Intellectual property plays an integral role in franchise agreements and a franchisor’s objective is always to protect the various types of intellectual property and brand value attached to their business. Breach of franchise agreements may risk infringement and therefore, in such cases, it becomes essential for a franchisor to claim relief from the courts. The Food and Beverage Industry relies immensely on their trade marks, trade secrets and brand image and given the risks associated with public health and safety attached, franchisors also have to ensure that standards are being maintained and regulations are being followed.
In the case of M/S Copenhagen Hospitality and Retails & Ors. v. M/S A.R. Impex & Ors., the Plaintiffs sought relief against the Defendants for breach of their franchise agreement claiming trademark infringement, passing off, infringement of copyright, trade dress, breach of confidentiality and misappropriation of trade secrets.
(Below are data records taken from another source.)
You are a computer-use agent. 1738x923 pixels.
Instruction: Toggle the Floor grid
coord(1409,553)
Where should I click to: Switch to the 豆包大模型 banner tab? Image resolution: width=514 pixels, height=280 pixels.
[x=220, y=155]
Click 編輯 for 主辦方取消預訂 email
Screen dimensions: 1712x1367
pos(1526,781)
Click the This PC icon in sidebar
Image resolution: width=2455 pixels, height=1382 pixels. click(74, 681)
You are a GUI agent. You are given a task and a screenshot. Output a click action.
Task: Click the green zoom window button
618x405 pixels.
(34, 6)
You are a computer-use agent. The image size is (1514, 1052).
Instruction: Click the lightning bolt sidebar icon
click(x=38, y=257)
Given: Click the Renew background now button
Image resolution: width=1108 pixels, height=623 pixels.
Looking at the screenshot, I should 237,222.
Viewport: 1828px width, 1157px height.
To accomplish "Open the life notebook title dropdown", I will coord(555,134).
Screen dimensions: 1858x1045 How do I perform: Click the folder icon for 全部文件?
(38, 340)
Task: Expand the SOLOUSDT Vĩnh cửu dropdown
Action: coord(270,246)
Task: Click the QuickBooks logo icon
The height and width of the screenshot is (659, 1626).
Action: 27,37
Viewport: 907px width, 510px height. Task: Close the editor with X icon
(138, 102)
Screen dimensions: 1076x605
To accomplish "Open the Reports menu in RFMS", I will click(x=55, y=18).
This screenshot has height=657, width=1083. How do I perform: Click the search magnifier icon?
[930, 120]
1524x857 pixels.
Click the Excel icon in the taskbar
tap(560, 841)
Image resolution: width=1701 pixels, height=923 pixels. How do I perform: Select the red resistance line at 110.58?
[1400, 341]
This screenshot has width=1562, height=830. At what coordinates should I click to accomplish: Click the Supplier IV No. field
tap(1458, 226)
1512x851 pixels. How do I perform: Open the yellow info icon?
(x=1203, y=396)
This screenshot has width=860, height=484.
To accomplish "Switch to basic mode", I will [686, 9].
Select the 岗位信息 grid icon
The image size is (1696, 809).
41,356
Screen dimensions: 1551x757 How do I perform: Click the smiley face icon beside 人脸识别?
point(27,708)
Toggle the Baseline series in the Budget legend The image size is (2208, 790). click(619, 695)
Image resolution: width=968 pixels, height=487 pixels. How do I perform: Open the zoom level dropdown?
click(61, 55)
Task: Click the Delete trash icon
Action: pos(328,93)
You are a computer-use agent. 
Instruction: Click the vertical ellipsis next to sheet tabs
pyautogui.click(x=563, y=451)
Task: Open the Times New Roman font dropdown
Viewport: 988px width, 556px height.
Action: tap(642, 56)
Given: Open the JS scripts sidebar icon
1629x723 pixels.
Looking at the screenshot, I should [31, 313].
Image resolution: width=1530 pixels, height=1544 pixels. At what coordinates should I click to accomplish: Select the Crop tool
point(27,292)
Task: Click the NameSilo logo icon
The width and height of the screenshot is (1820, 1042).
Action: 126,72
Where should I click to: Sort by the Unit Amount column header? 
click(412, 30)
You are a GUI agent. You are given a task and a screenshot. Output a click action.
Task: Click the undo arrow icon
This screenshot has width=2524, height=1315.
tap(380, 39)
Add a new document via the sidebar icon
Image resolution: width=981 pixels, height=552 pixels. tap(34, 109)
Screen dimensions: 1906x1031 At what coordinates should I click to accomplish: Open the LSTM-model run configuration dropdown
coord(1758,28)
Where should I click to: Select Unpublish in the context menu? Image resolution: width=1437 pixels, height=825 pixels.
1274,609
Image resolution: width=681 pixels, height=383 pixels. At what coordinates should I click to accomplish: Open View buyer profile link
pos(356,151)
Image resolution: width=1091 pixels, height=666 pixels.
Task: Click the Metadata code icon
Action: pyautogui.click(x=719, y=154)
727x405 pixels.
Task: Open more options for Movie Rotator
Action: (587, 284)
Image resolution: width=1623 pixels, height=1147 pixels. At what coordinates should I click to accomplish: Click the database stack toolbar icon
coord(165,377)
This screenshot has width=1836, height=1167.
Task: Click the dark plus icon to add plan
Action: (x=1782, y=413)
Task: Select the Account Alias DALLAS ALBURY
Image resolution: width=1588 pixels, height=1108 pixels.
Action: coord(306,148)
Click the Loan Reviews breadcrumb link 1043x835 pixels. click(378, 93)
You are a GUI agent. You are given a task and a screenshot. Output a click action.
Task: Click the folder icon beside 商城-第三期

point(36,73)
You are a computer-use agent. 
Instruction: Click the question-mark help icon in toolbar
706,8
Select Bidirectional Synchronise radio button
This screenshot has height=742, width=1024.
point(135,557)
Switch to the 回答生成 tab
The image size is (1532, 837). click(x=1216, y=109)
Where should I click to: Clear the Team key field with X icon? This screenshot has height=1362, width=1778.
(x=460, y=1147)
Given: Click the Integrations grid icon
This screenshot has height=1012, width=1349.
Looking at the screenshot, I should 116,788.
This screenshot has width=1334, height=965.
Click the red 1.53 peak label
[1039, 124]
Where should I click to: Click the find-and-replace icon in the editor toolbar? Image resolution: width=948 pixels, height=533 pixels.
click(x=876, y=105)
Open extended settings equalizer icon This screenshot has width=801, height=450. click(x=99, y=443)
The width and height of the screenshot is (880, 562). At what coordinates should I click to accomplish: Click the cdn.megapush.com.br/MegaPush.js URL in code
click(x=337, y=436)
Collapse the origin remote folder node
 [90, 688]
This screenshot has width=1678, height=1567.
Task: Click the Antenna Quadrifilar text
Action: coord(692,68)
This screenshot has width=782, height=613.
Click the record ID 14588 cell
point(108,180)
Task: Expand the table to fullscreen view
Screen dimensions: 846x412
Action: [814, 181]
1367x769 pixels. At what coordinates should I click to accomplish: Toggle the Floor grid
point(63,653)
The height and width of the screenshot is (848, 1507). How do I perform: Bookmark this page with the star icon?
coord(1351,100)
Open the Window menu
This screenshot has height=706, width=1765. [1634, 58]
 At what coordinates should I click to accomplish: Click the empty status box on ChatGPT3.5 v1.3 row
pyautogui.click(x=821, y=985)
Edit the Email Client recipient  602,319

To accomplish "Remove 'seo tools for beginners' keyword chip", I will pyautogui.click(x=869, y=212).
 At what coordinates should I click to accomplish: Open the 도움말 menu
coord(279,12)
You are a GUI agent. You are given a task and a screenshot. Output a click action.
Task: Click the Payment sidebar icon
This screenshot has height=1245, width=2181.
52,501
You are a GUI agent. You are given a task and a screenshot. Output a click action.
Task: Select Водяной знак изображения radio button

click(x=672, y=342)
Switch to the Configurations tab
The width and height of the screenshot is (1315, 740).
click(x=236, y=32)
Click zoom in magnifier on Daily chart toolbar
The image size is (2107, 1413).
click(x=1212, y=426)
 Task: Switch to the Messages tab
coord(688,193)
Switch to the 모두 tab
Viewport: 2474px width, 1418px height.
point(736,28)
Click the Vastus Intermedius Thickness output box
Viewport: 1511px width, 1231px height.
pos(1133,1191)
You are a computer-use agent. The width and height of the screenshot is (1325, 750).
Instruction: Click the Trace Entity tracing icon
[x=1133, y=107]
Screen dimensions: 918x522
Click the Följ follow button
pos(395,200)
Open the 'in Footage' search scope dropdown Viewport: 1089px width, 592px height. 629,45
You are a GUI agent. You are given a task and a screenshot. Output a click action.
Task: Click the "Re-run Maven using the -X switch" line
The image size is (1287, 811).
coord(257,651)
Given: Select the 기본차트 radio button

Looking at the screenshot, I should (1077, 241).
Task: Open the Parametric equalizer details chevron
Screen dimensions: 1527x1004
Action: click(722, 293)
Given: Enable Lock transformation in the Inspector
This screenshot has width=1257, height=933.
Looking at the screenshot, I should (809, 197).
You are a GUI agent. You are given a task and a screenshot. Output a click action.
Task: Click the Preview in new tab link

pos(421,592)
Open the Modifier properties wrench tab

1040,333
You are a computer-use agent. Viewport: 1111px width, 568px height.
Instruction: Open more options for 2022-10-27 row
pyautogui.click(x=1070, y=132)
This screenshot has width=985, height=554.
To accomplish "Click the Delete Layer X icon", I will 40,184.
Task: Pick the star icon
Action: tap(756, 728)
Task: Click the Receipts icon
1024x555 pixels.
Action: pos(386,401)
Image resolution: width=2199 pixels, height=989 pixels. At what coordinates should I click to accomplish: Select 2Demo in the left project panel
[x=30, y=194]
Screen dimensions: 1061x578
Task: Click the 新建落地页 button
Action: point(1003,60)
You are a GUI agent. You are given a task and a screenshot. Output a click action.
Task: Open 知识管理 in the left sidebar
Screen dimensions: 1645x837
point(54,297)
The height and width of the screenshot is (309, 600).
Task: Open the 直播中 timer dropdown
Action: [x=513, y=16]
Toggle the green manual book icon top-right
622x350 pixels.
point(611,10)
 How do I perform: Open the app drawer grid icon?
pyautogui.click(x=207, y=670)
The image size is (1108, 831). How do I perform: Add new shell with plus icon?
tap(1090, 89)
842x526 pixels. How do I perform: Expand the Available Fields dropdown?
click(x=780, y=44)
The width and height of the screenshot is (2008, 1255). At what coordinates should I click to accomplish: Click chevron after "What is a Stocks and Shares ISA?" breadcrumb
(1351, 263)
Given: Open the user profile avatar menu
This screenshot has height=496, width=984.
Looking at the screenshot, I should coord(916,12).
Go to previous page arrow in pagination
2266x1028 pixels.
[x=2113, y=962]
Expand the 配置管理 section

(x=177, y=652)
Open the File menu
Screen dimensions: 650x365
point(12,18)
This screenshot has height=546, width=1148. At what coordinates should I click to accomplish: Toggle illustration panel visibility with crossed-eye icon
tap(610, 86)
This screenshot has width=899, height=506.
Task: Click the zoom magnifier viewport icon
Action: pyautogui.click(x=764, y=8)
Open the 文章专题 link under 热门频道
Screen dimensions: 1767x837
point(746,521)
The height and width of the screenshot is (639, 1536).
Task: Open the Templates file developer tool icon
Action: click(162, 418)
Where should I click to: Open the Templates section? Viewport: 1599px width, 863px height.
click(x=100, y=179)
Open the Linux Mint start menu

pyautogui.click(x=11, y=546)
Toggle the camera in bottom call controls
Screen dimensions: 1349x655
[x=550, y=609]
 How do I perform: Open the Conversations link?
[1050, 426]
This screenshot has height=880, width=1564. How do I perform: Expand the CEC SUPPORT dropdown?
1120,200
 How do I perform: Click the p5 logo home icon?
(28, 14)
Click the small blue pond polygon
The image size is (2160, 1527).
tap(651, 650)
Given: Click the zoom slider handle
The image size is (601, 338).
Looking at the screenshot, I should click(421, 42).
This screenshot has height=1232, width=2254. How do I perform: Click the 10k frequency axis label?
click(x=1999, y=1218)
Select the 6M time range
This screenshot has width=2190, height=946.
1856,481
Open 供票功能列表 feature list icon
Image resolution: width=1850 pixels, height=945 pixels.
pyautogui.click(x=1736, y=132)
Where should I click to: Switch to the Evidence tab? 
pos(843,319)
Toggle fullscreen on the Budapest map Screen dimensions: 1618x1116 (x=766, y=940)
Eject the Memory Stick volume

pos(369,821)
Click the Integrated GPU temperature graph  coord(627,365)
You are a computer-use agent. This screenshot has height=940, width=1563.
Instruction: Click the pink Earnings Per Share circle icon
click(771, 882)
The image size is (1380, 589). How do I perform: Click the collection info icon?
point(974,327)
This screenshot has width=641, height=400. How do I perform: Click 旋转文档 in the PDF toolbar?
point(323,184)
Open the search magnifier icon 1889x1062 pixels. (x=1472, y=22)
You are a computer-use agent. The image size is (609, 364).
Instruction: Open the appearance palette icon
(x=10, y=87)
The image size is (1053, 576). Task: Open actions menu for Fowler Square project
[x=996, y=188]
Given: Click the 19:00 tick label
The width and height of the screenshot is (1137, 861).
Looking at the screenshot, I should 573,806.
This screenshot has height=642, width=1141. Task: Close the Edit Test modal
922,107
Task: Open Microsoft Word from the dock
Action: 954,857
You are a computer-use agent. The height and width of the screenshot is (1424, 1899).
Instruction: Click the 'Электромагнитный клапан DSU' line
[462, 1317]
The Plaintiff is the owner of the pizzeria La Pino’z and has around 175 franchised outlets in India. In April 2021 they were informed that the hoardings and display boards of most of their franchise outlets in Ahmedabad were being removed and replaced with “LA MILANO PIZZERIA” with a similar logo as that of the Plaintiff’s. Upon investigation, they found the Defendant to be in violation of their master franchise agreement wherein the Plaintiff and the Defendant had agreed to operate and manage the “LA PINO’Z PIZZA” franchise and sub-franchise in the state of Gujarat. The Defendant had replaced the name from “LA PINO’Z PIZZA” to “LA MILANO PIZZERIA” and was creating a deceptively similar brand as that of the Plaintiff’s by using identical/similar branding products and marketing tools, including the menu and the names of their pizzas.
The Plaintiff provided evidence to prove that the Defendant was passing off his goods, services and business as that of the Plaintiff’s. With regards to the menu for instance, “SPRING BLING”, “LOVER DELIGHT”, “BURN TO HECK” “AMERICAN RETREAT”, “MILANO RETREAT” and “7 CHEESY/CHEESE7” were deceptively similar names to the Plaintiff’s pizzas on their take-away menu. In fact, the Plaintiff even alleged that the Defendant was using the same oregano and chilli flake packaging as that of the La Pino’z brand. The Plaintiff also contended that the Defendant was using social media and was continuing to operate the social media handles of the Plaintiff even after violating the master franchise agreement and opening their own pizzeria.
In view of the evidence in favour of the Plaintiff, the Delhi High Court decided that they had made out a prima facie case in their favour and that they would suffer irreparable harm if relief was not granted. The Court restrained the Defendants from infringing the Plaintiff’s registered mark and “from selling the pizzas under the impugned names SPRING BLING, LOVERS DELIGHT, BURN TO HECK, AMERICAN RETREAT, MILANO RETREAT and 7 CHEESY/CHEESE 7, which is infringing the Plaintiffs' registered trade marks SPRING FLING, LOVERS BITE, BURN TO HELL and ENGLISH RETREAT, and misuse Plaintiff's product names/marks LAS VEGAS RETREAT, CHICAGO RETREAT and CHEESY 7.” In addition, the Court also restrained the Defendants from using the Plaintiff’s proprietary products, accessing the Plaintiff’s social media accounts or any websites and even using the trademark “LA PINO’Z PIZZA'' in any derogatory manner or in any public or private communication.
Intellectual property carries immense value for brand owners, especially franchisors. Trademark/copyright infringement in such cases becomes a matter where violation of intellectual property rights also involves violation of contractual obligations as well. The Defendant in this case was found in violation of the master franchise agreement and the Court in this decision has rightly exercised its discretion to find in favour of the Plaintiff, striking down such blatant infringement.